The influence of the Hispanic vote is more clearly seen on the Democratic side, especially in California. Hillary Clinton drew twice as many Hispanic votes as Barack Obama. Together with women and older voters, Latinos gave her a substantial victory. (See LA Times article.) What attracted Hispanic voters was their familiarity with the Clintons and their unfamiliarity with Obama. The positions of both candidates, especially on immigration, are about the same and amenable to Hispanics. Obama was perhaps a bit late in recognizing the importance of the Latino vote. (See Chicago Tribune article.)

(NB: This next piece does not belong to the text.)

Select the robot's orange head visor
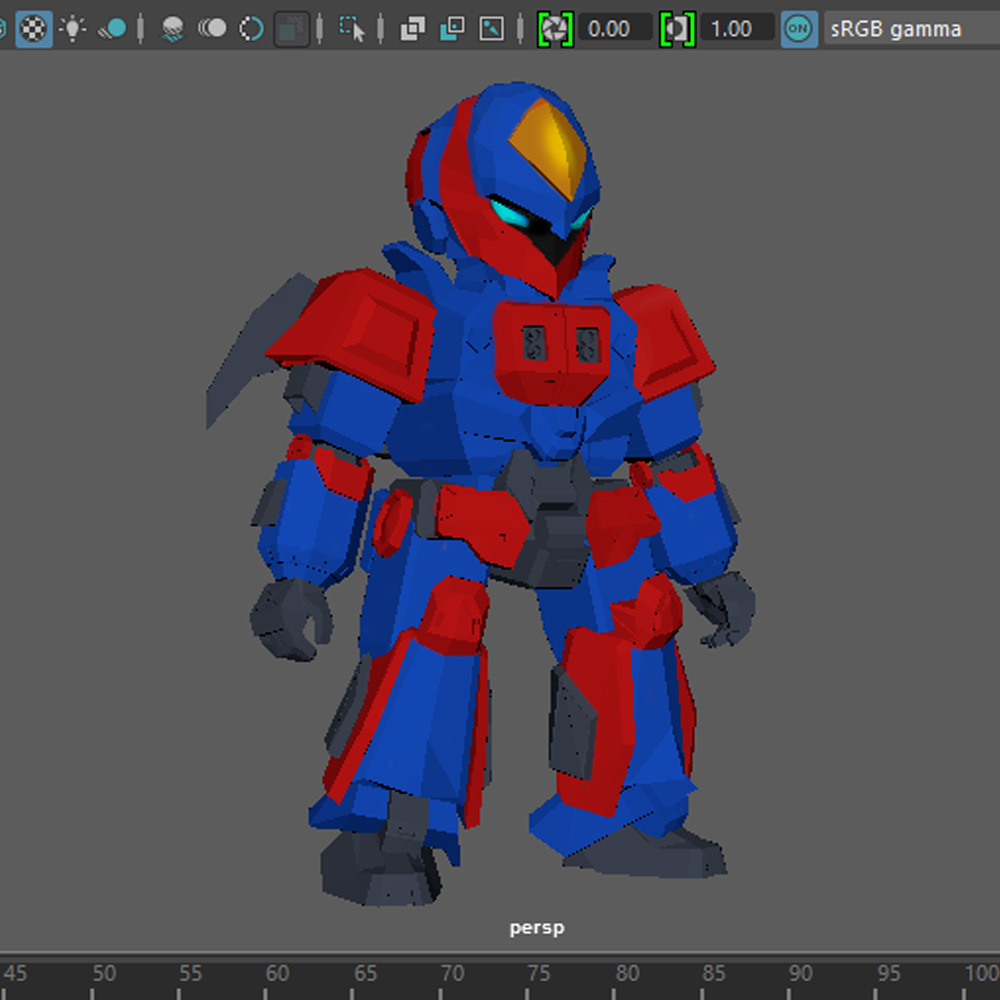Screen dimensions: 1000x1000 [x=551, y=148]
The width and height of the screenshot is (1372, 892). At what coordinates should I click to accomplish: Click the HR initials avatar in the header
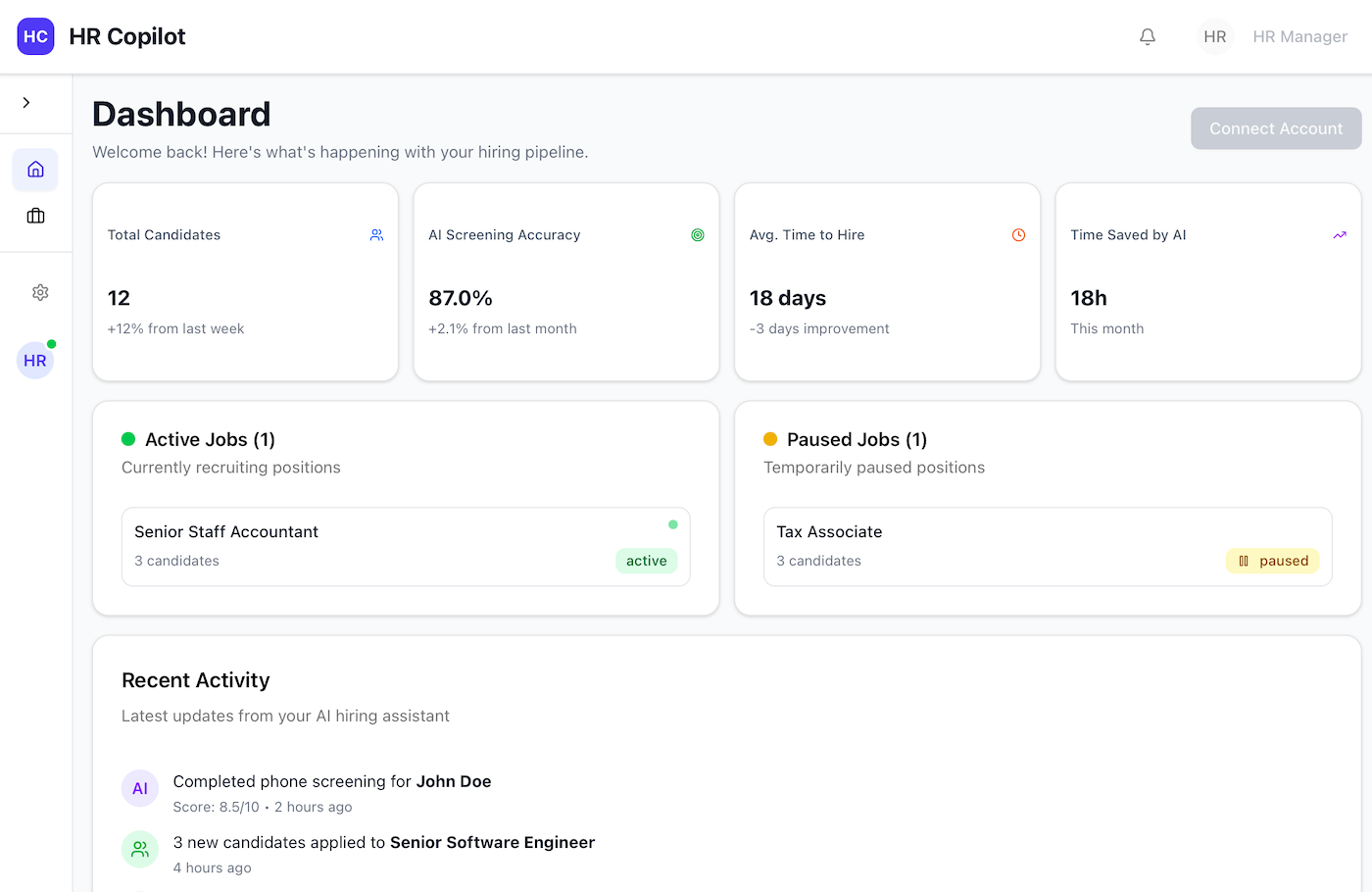point(1214,36)
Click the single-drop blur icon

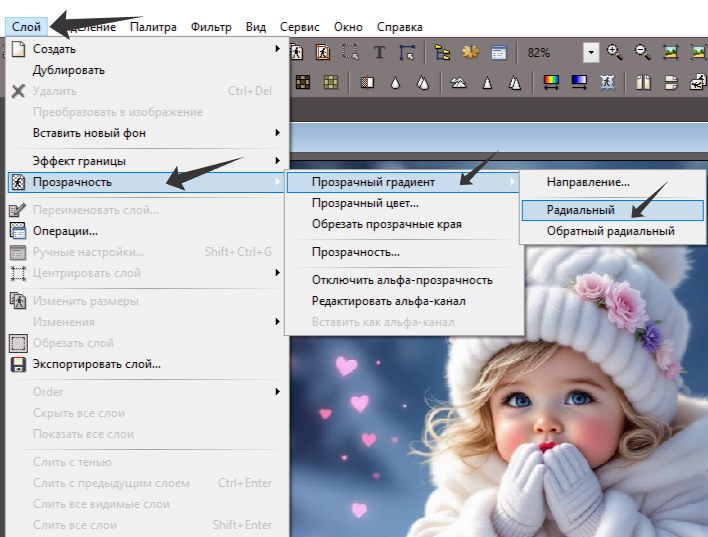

The long term significance, however, is not whom the Hispanic votes favor in 2008 but the large turn-out. In California it was 10% compared to 7% in 2006. The expectation is that with all the hyp from the primaries it will grow. But it's not just in the presidential nominating contest that the power of the Hispanic vote can be demonstrated, but also down to local races as well. In Cook County, Anita Alvarez won the Democratic nomination for state's attorney in a crowded field. She did garner the Hispanic vote on the Southwest and Northwest sides, but she also ran second in most city wards and county townships. This office has often been the most competitive between Democrats and Republicans, still Alvarez is an experienced and attractive candidate and likely to become leading Hispanic officeholder in the state. (See Chicago Tribune article.)